Повернув деревянную задвижку, она толкнула низкую дверь и вошла в горницу; сразу же ее обдало, словно волной, пряным запахом герани и гелиотропа. Запах казался тем сильней, что горенка была совсем маленькая. У стены стоял широкий топчан с сенником, покрытый домотканным одеялом, поверх которого лежала большая чистая подушка; над ним висела скрипка и рядом с ней несколько ярко размалеванных картинок. Кроме этого топчана, ветхого стола, на котором стояла лампа и стопка потрепанных книг, лавки и двух или трех стульев, больше ничего в горнице не было, да вряд ли и могло бы поместиться. Узкая дверца с высоким порогом вела в кухоньку, где еще топилась печь и у огня стояло два горшочка. Единственной роскошью этого тесного, убогого жилья было два больших окна, сверкавших чистотой, а единственным его украшением — стоявшие на окнах цветы. Да й их-то было немного: горшок отцветающей пеларгонии, весь в цвету гилиотроп, пышно разросшаяся герань и две мирты, которые уже не помещались на окне и стояли на лавке перед ним. Солнечные лучи пробивались сквозь зеленую! листву и лились на глиняный пол крупным золотым дождем. Тишина тут стояла ненарушимая; лишь изредка потрескивал в кухне огонь, да из усадьбы Осиповича доносился приглушенный расстоянием мерный стук цепов.

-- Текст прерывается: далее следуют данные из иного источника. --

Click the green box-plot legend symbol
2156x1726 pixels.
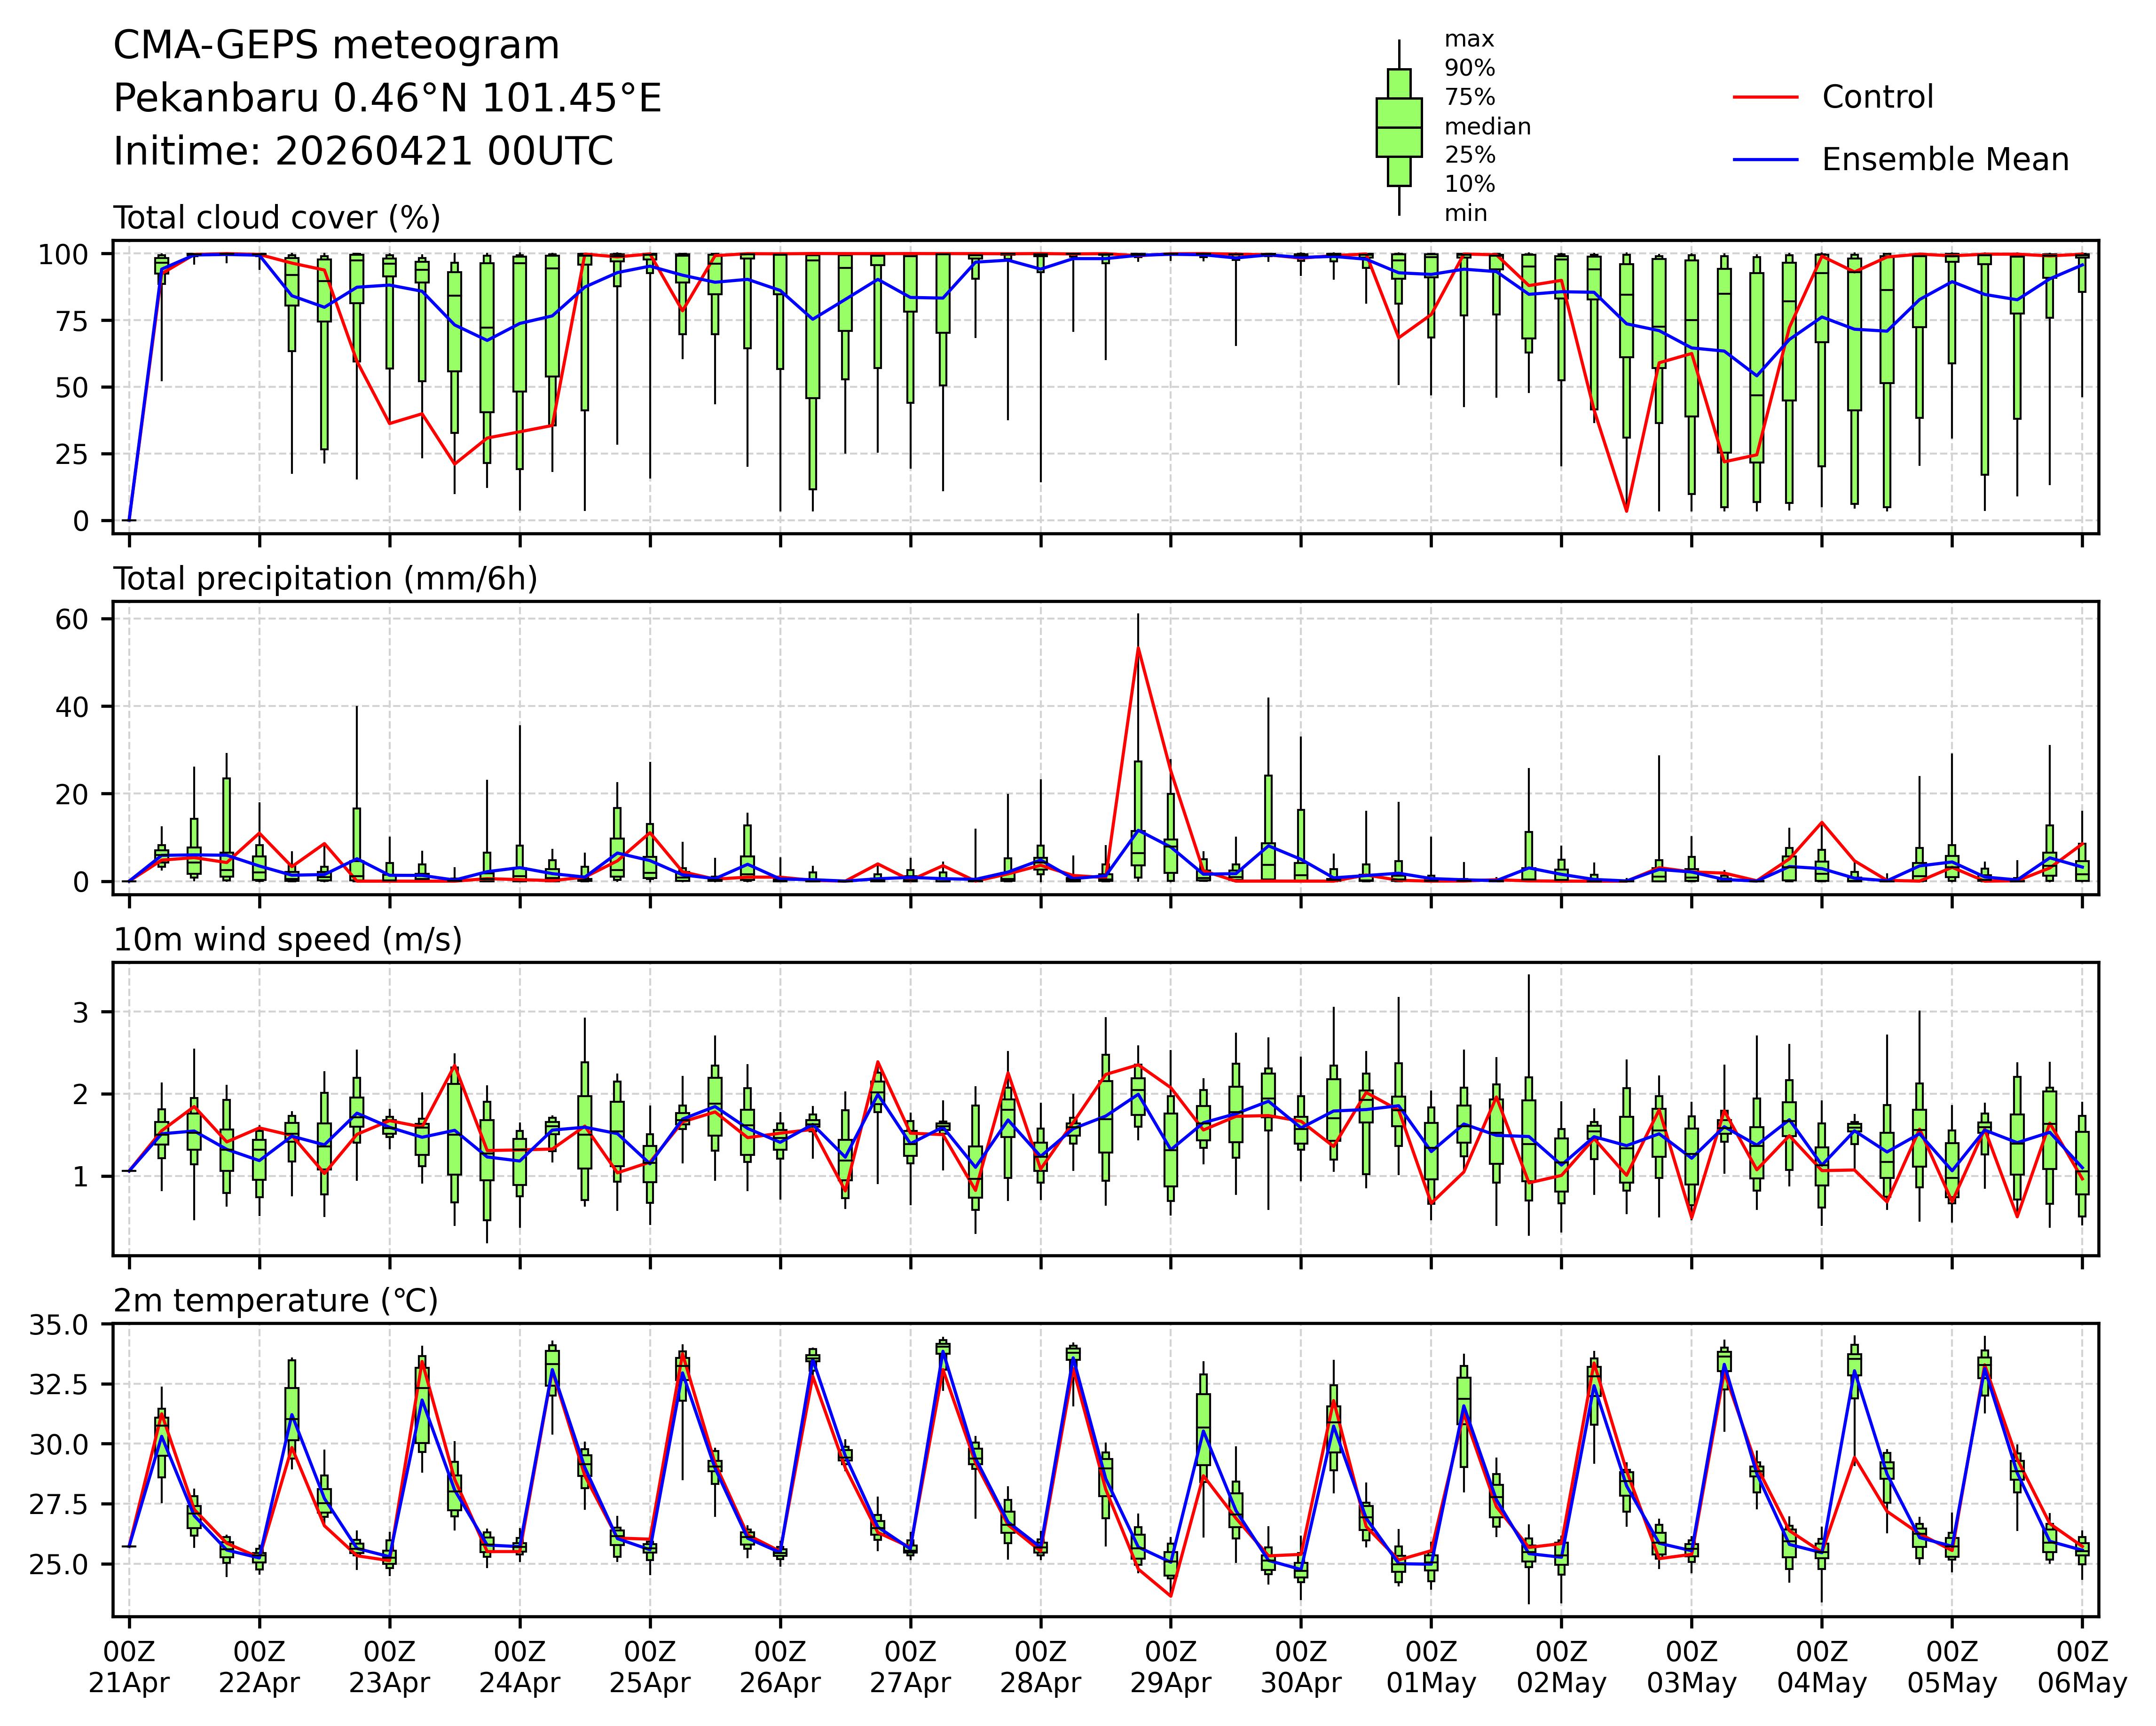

Салюся, улыбаясь, стояла в широкой полосе света, струившейся из окна; обеими руками она держала горшок с гелиотропом, вдыхая всей грудью аромат его мелких бледных цветов.
— Понравился вам мой гелиотроп? — послышался сзади глуховатый голос, — так вы возьмите его себе на новое хозяйство.
Габрысь стоял за ней, уже в кафтане и сапогах с отваливающимися подметками.
— Что же вы не посмотрите мирты?
— Ах, правда! У вас теперь уже два, а прежде был один!..
Бережно касаясь пальцами мелких миртовых листочков, Габрысь, улыбаясь, ответил:
— Два у меня; тот, что постарше, я посадил девять лет тому назад. Вы еще тогда были маленькая, а я и подумал, что он как раз к тому времени вырастет, когда вы будете замуж выходить. А потом, годика три назад, я посадил второй, чтобы вам хватило и на свадебный венок и на букетики для дружек.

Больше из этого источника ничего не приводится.